I found the building with no problem, turned into the alley, and saw a lamppost with a green light. Ten paces past that I walked through a door that looked like the entrance to a building but actually led to another alley. Over my shoulder, the illusion didn’t exist—the entrance to the alley wasn’t a small door but the typical wide gap between buildings.

People hurried by, huddled in hood-drawn cloaks or turning away from me. Not everyone wanted to be seen in the Tangle. The end of the second alley let out onto a narrow street. Despite people moving in every direction, some fast, some slow, it wasn’t hard to find Murdock. The cluster a block away had the obvious appearance of crime-scene rubberneckers.

An electric anticipation filled the air. People ran up and down the street, voices pitched with excitement and anger. Dim light made everything more chaotic as shadows played along the walls. A group of dwarves crowded ahead, shouting in triumph as they shined lights on the wall.

Two patrol officers kept the crowd back. Murdock had his gun drawn and his body shield up. The fey folk around him threw apprehensive looks at the metal weapon. Murdock didn’t have the whole beware-of-iron baggage the fey had, and a man with a body shield and a gun confused them. The funny part was that because he always had his gun on him, he had intuitively figured out how to compensate for the essence warp the metal created.

I edged around the crowd for a better view of the wall. At first, my mind didn’t process what I was seeing. It seemed fake, like a strange art installation or even a joke. A thought later, I realized it was no joke.

Suspended a foot or so off the ground, a woman was embedded in a bricked-over archway. Her twisted body protruded from the bricks as if caught in the act of turning away. One arm dangled limp over the sidewalk, the other lost from sight in the wall. One leg had gone through. The other bent against the stone pavement, its foot twisted sideways against the ground. Her head was turned away from the wall, as if she had paused to look down behind her. Long dark hair draped over her shoulder, obscuring her face.

I stopped next to Murdock. “That’s not a leanansidhe,” I said.

“I didn’t think so,” he said. Even without sensing her elven body signature, I would have known she wasn’t a leanansidhe. The leanansidhe were around four feet tall, and the woman in the wall was nearly six feet.

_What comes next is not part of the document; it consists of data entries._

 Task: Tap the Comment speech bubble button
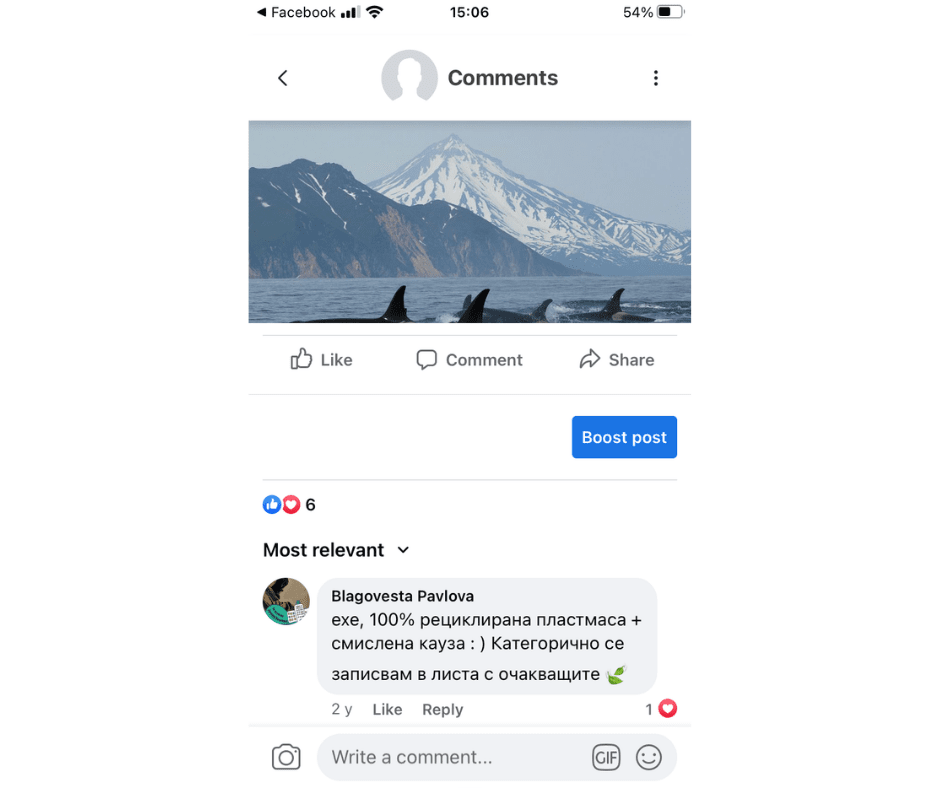click(469, 360)
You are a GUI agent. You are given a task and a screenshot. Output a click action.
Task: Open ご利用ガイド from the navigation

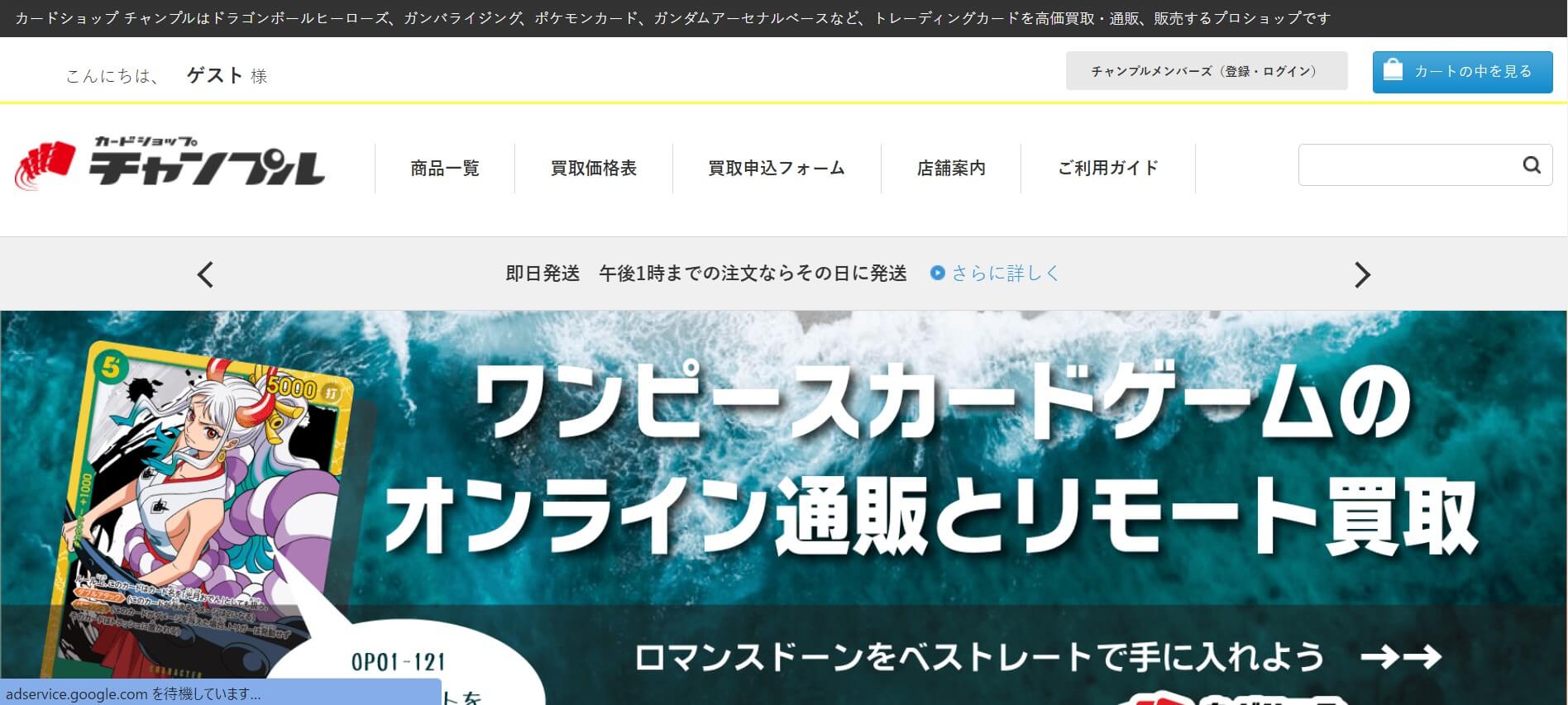click(x=1108, y=169)
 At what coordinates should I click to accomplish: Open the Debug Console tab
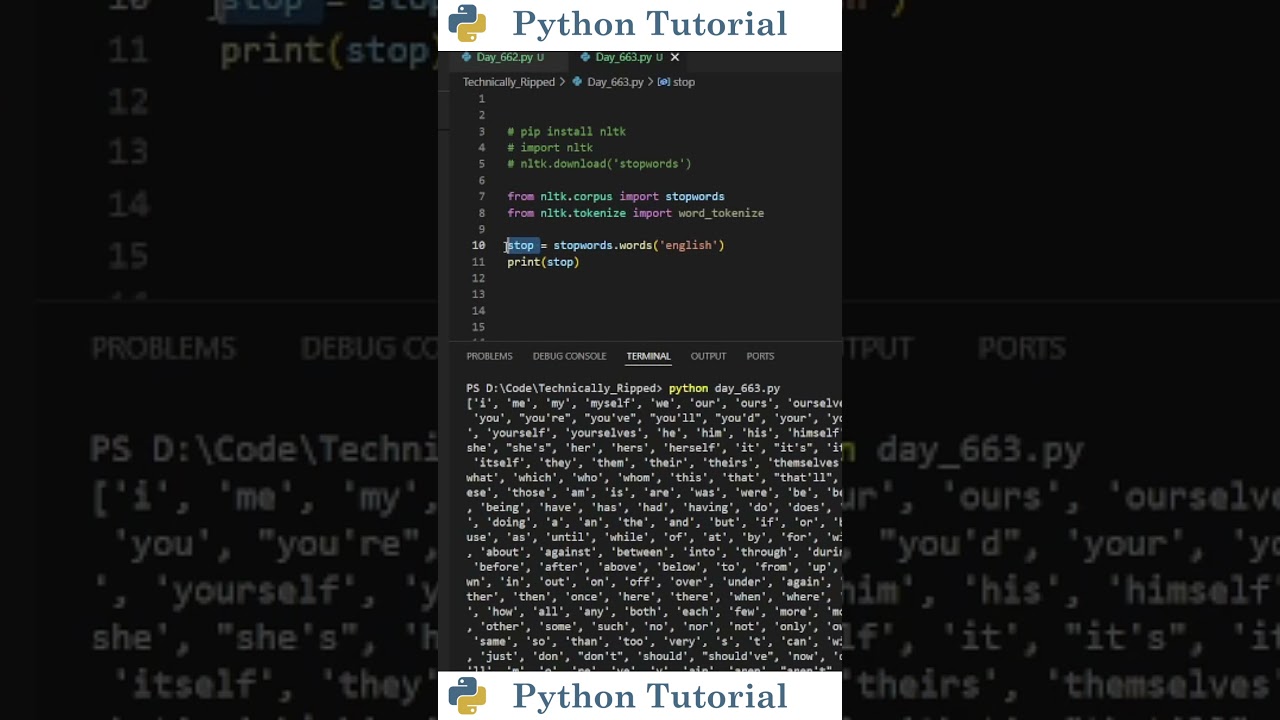click(569, 356)
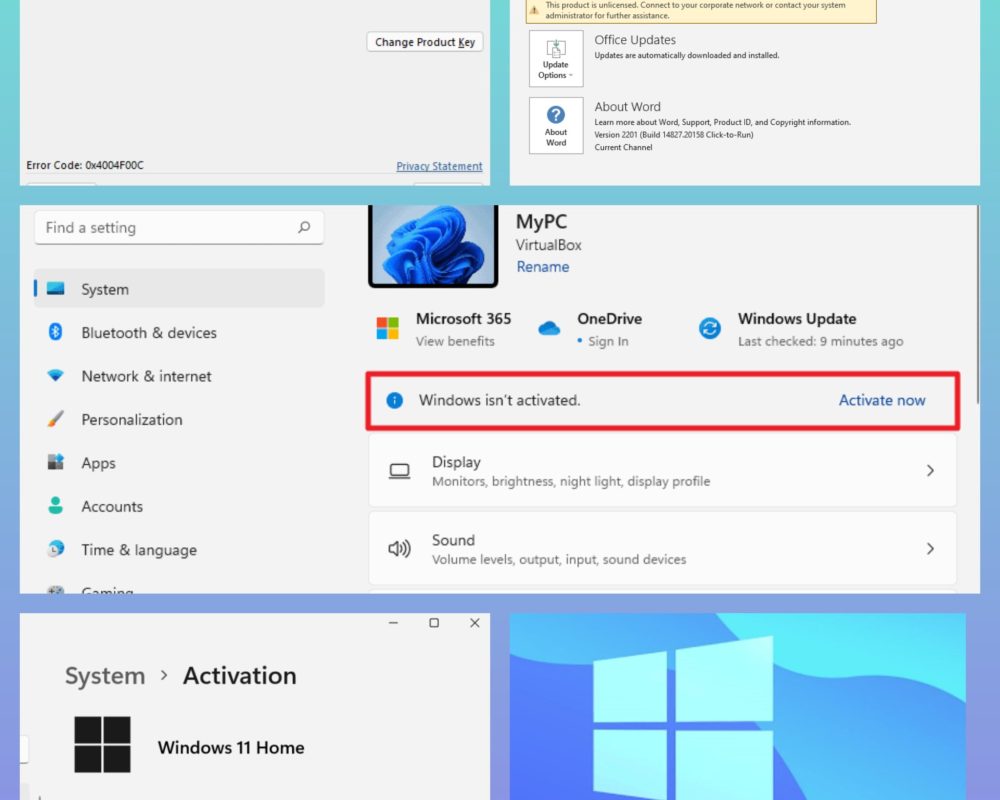Click the Personalization paintbrush icon
The height and width of the screenshot is (800, 1000).
pyautogui.click(x=55, y=419)
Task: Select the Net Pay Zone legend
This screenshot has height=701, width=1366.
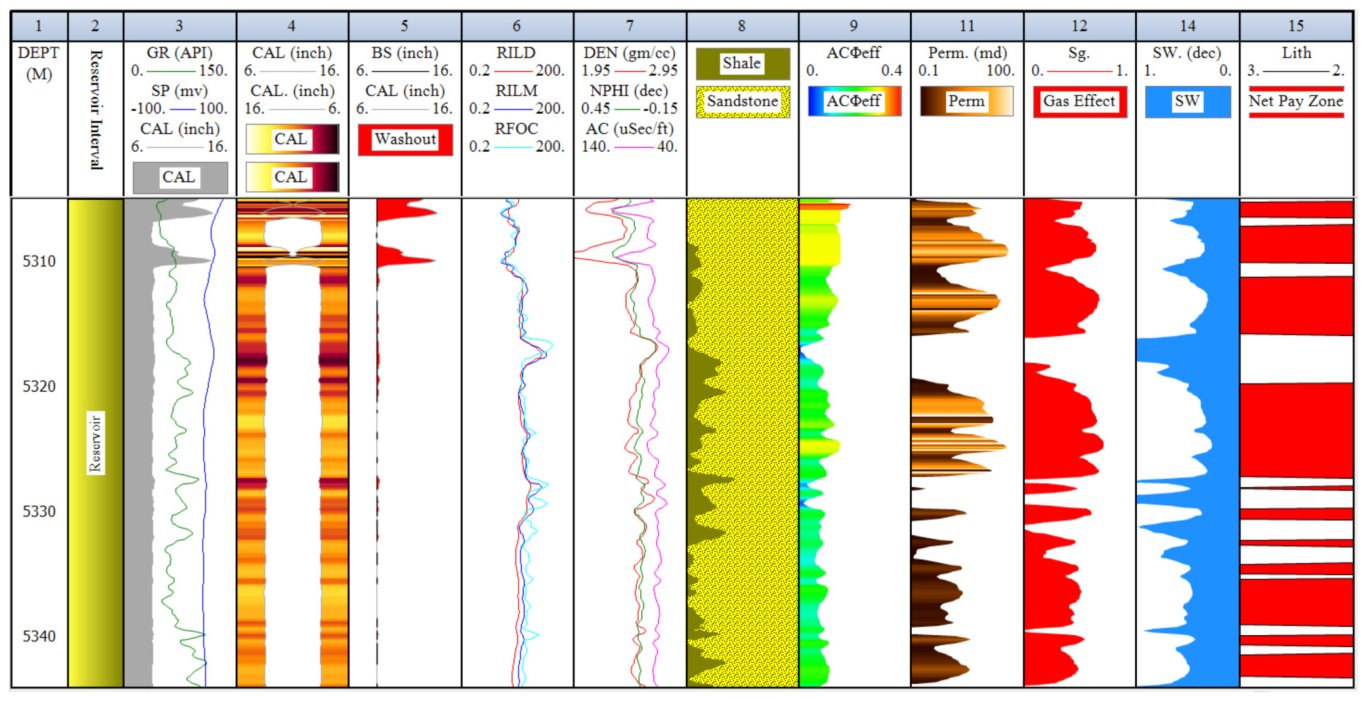Action: coord(1295,102)
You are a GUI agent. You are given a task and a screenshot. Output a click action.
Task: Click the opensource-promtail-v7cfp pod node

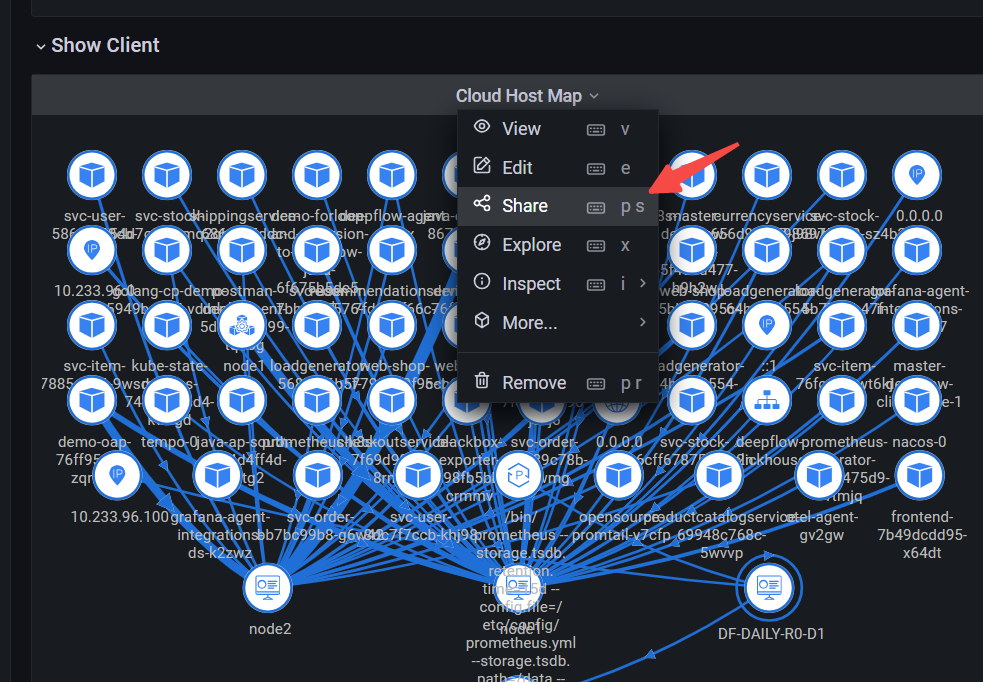click(618, 476)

Now that I was close enough, I sensed a barrier shield, not a literal wall. She had started to pass through the barrier, and it closed on her.

Murdock shouted at the crowd to disperse. They moved back but didn’t leave. The patrol officers did their best to maintain control, but on a good day, people in the Tangle weren’t known for complying with the law.

I lifted the hair from the dead woman’s face and froze in surprise. “Son of a bitch. This is Gerda Alfheim.”

Murdock shuffled closer. “You know her?”

“I saw pictures of her after the Castle Island fiasco,” I said.

He leaned in closer so as not to be overheard. “What did she have to do with Castle Island?”

From her expression, her death had not been pleasant. She was well within the field of the glamour when the barrier spell triggered a shutdown through the door. “She put Gethin macLoren up to what happened, Leo. That’s his mother,” I said.

MacLoren was a terrorist responsible for the first in the string of recent disasters in Boston. He was mentally unbalanced, a damaged soul whose mother, Gerda, was an elf and father a Danann fairy. Gerda had manipulated her son’s desire to heal and used him in an attempt to open a portal into another realm that held some of the scary beings out of Faerie history. It was the first major case Murdock and I had worked together. We both almost died stopping the catastrophe. Gerda Alfheim hadn’t been working alone back then. Anger swept over me as something fell into place for me. “Gerda works with Bergin Vize. This changes everything, Leo.”